+++ Recorded information +++

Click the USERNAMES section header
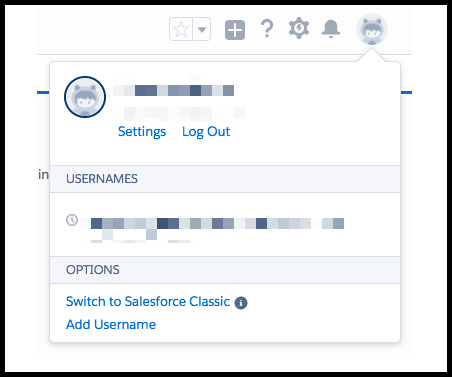The image size is (452, 377). [x=225, y=179]
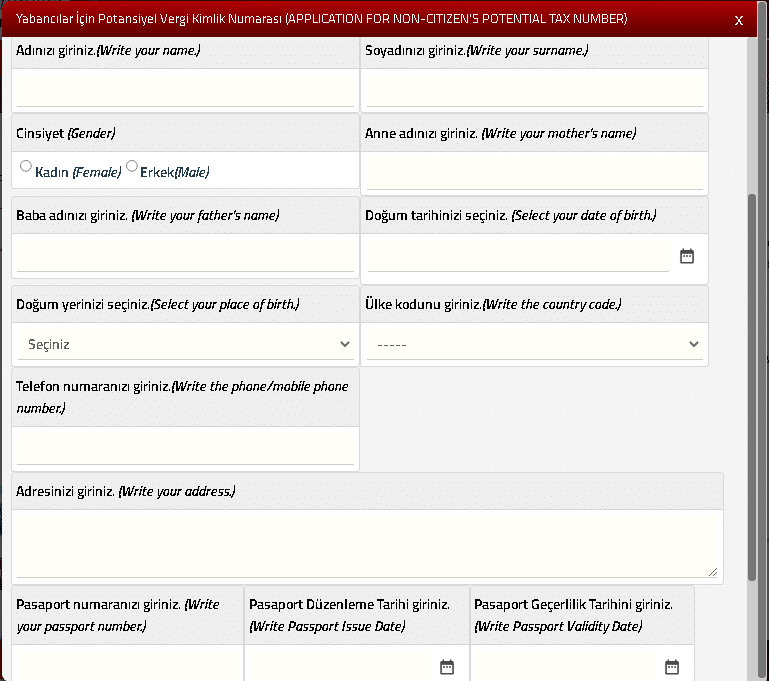Open the date of birth calendar icon
Image resolution: width=769 pixels, height=681 pixels.
(x=686, y=256)
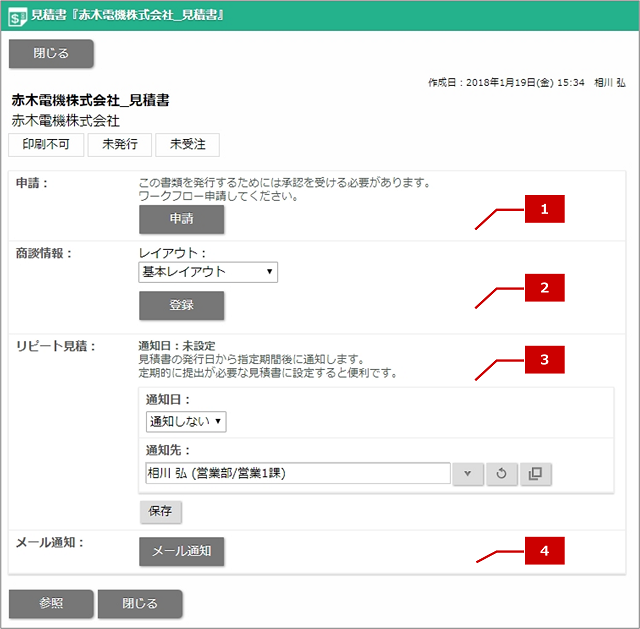640x629 pixels.
Task: Open the 基本レイアウト layout dropdown
Action: 208,272
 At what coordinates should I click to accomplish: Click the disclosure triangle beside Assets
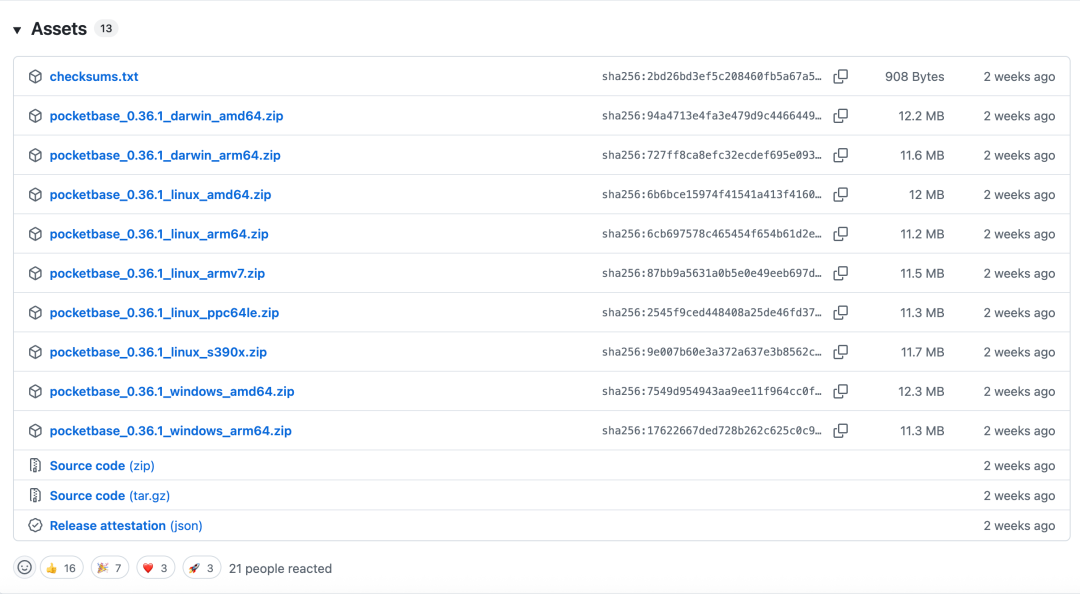[x=17, y=29]
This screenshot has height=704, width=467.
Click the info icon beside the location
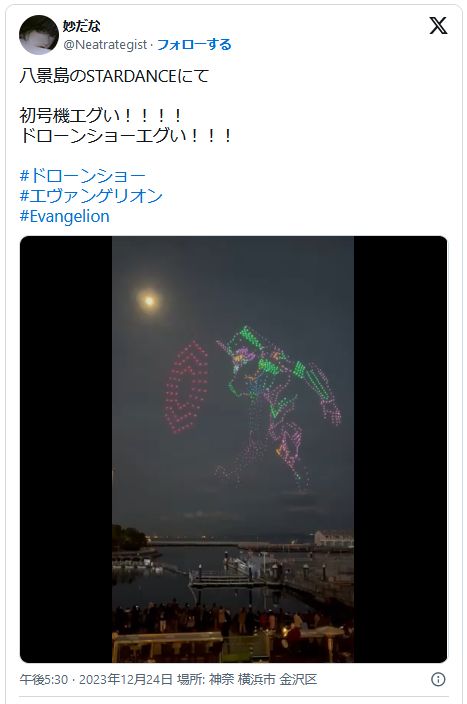438,679
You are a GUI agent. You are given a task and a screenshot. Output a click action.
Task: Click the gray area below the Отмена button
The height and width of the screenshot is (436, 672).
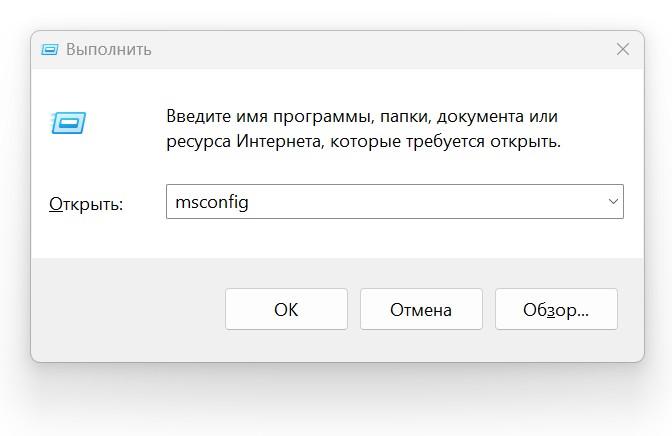click(421, 345)
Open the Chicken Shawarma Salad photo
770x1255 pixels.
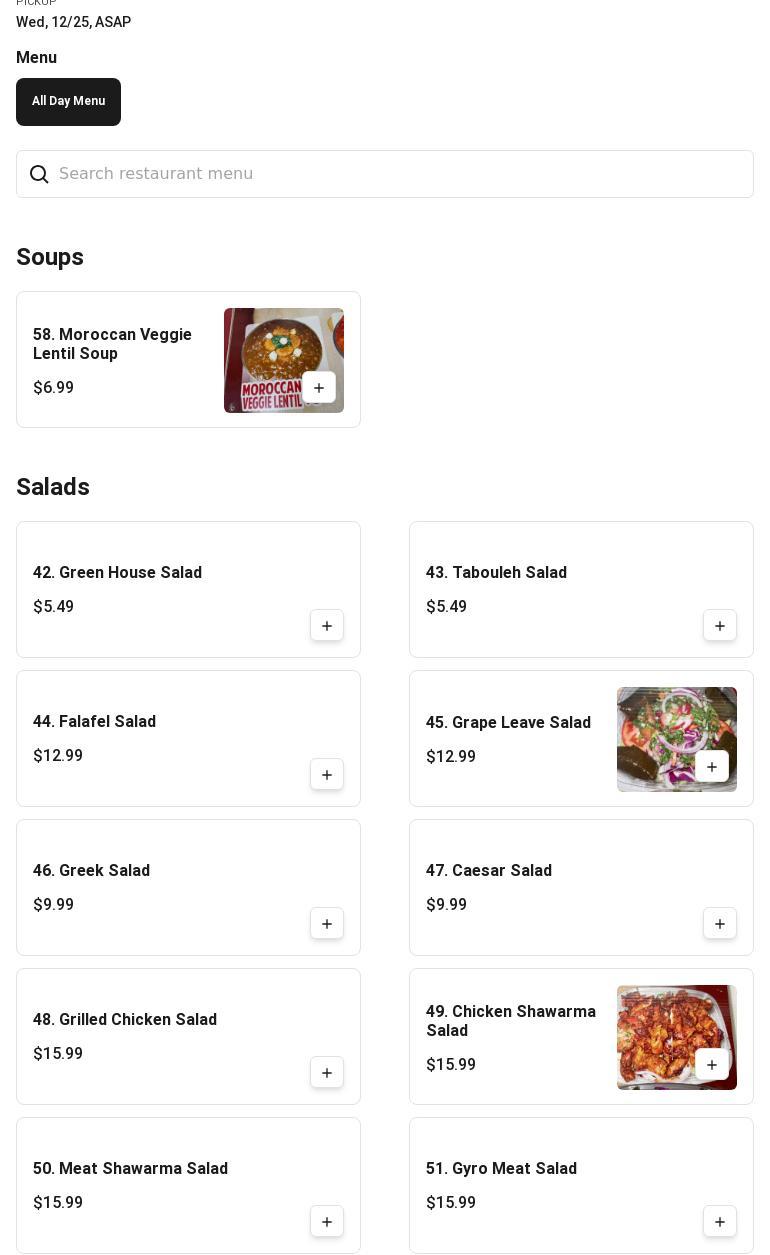[x=677, y=1037]
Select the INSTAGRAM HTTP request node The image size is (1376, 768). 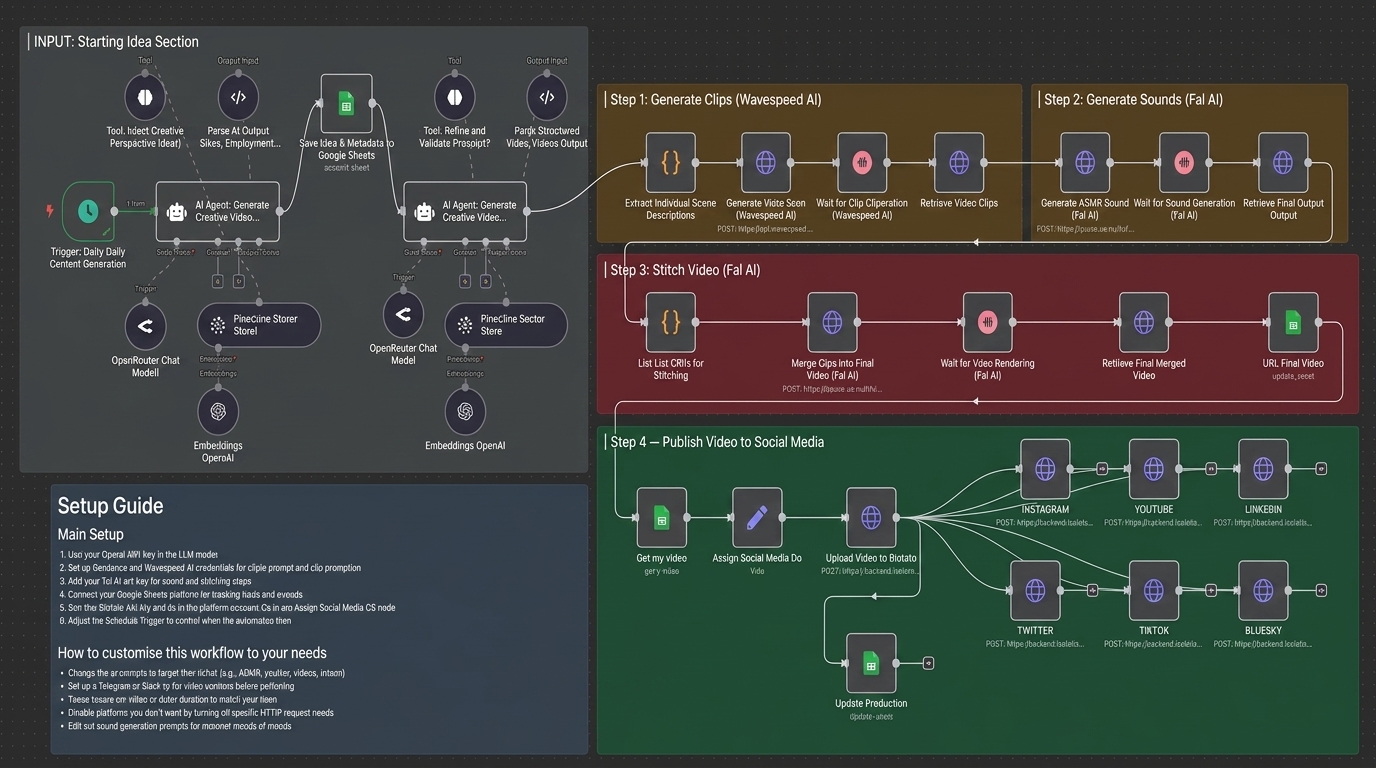pos(1045,468)
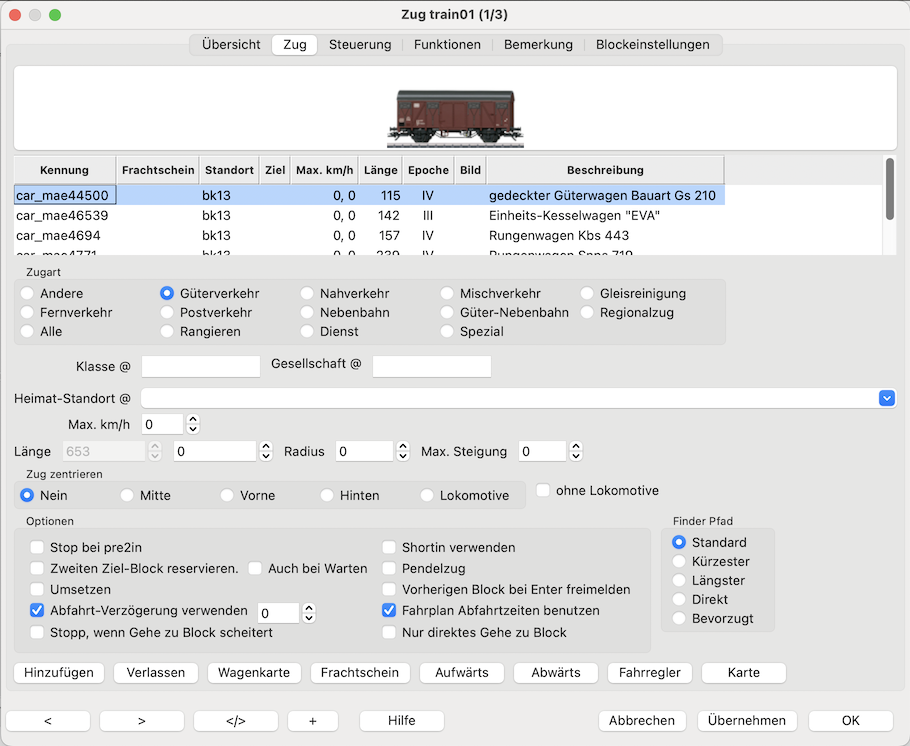This screenshot has height=746, width=910.
Task: Open the Blockeinstellungen tab
Action: click(x=652, y=45)
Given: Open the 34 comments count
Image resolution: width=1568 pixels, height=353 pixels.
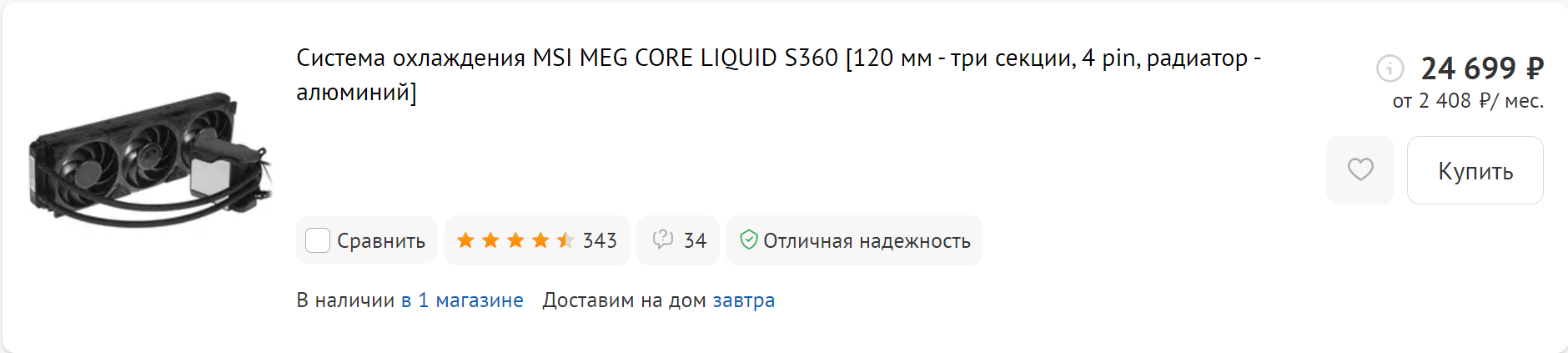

+++

Task details:
Copy word for word everything from the start of the items down through the line containing "click(421, 345)", and leave the pictures out.

Answer below:
Click the USERNAMES section header
The image size is (452, 377). [x=225, y=179]
Open the date of birth calendar icon
Image resolution: width=769 pixels, height=681 pixels.
(x=686, y=256)
640x629 pixels.
Task: Open the 基本レイアウト layout dropdown
Action: 208,272
 At what coordinates should I click to accomplish: Click the disclosure triangle beside Assets
[x=17, y=29]
This screenshot has height=704, width=467.
Click the info icon beside the location
438,679
You are a GUI agent. You are given a task and a screenshot. Output a click action.
Task: Click the gray area below the Отмена button
The height and width of the screenshot is (436, 672).
click(421, 345)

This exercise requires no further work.